_PROBLEM TO SOLVE_
Swap "dropdown" for "drop-down" throughout the entries below and reproduce them with no other changes.

_MATERIAL SHOWN_
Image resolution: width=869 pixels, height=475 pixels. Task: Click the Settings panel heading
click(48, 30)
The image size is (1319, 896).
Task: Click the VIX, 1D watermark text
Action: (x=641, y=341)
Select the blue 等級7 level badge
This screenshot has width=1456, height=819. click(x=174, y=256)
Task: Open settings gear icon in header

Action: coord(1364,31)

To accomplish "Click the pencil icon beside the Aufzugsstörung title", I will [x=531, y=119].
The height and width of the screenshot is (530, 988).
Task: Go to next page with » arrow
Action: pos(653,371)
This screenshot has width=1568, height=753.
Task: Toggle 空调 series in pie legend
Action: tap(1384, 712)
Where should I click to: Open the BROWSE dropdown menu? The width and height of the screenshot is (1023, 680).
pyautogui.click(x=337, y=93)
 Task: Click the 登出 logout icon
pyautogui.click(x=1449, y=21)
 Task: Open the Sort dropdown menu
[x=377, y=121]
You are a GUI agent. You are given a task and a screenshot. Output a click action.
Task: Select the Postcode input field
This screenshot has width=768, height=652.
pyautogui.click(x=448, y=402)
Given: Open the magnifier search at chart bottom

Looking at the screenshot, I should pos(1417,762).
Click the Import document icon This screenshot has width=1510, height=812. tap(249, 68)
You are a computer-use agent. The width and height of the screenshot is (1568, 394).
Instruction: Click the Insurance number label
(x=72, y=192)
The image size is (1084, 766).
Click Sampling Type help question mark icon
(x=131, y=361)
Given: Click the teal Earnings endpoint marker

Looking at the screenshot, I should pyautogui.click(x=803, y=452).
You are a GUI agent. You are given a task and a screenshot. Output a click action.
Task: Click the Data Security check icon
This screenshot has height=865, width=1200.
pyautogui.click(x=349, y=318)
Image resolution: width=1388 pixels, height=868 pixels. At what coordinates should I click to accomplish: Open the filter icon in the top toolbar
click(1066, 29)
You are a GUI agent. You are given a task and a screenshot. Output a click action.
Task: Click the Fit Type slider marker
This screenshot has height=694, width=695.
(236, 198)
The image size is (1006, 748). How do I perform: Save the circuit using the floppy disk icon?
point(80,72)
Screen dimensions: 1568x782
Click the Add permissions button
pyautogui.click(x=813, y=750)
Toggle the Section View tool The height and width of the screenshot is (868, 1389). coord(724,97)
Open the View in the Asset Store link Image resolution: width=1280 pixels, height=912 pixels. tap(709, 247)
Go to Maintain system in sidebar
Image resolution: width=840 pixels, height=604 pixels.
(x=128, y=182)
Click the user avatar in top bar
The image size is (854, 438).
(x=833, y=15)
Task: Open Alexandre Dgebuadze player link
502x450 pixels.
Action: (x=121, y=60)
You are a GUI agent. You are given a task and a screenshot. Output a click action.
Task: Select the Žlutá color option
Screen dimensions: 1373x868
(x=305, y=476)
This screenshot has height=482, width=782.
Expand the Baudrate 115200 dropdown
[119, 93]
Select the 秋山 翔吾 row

_RESULT OF THIS TASK_
Image resolution: width=869 pixels, height=475 pixels. Task: Click the Settings panel heading
click(48, 30)
The image size is (1319, 896).
Task: Click the VIX, 1D watermark text
Action: (x=641, y=341)
Select the blue 等級7 level badge
This screenshot has width=1456, height=819. click(x=174, y=256)
Task: Open settings gear icon in header

Action: coord(1364,31)

To accomplish "Click the pencil icon beside the Aufzugsstörung title", I will [x=531, y=119].
The height and width of the screenshot is (530, 988).
Task: Go to next page with » arrow
Action: pos(653,371)
This screenshot has width=1568, height=753.
Task: Toggle 空调 series in pie legend
Action: tap(1384, 712)
Where should I click to: Open the BROWSE drop-down menu? The width and height of the screenshot is (1023, 680).
pyautogui.click(x=337, y=93)
 Task: Click the 登出 logout icon
pyautogui.click(x=1449, y=21)
 Task: Open the Sort drop-down menu
[x=377, y=121]
You are a GUI agent. You are given a task and a screenshot. Output a click action.
Task: Select the Postcode input field
This screenshot has width=768, height=652.
pyautogui.click(x=448, y=402)
Given: Open the magnifier search at chart bottom

Looking at the screenshot, I should pos(1417,762).
Click the Import document icon This screenshot has width=1510, height=812. tap(249, 68)
You are a computer-use agent. The width and height of the screenshot is (1568, 394).
Instruction: Click the Insurance number label
(x=72, y=192)
The image size is (1084, 766).
Click Sampling Type help question mark icon
(x=131, y=361)
Given: Click the teal Earnings endpoint marker

Looking at the screenshot, I should pyautogui.click(x=803, y=452).
You are a GUI agent. You are given a task and a screenshot. Output a click action.
Task: Click the Data Security check icon
This screenshot has height=865, width=1200.
pyautogui.click(x=349, y=318)
Image resolution: width=1388 pixels, height=868 pixels. At what coordinates should I click to accomplish: Open the filter icon in the top toolbar
click(1066, 29)
You are a GUI agent. You are given a task and a screenshot. Output a click action.
Task: Click the Fit Type slider marker
This screenshot has height=694, width=695.
(236, 198)
The image size is (1006, 748). How do I perform: Save the circuit using the floppy disk icon?
point(80,72)
Screen dimensions: 1568x782
Click the Add permissions button
pyautogui.click(x=813, y=750)
Toggle the Section View tool The height and width of the screenshot is (868, 1389). coord(724,97)
Open the View in the Asset Store link Image resolution: width=1280 pixels, height=912 pixels. tap(709, 247)
Go to Maintain system in sidebar
Image resolution: width=840 pixels, height=604 pixels.
(x=128, y=182)
Click the user avatar in top bar
The image size is (854, 438).
(x=833, y=15)
Task: Open Alexandre Dgebuadze player link
502x450 pixels.
Action: (x=121, y=60)
You are a GUI agent. You are given a task and a screenshot. Output a click action.
Task: Select the Žlutá color option
Screen dimensions: 1373x868
(x=305, y=476)
This screenshot has height=482, width=782.
Expand the Baudrate 115200 drop-down
[119, 93]
Select the 秋山 翔吾 row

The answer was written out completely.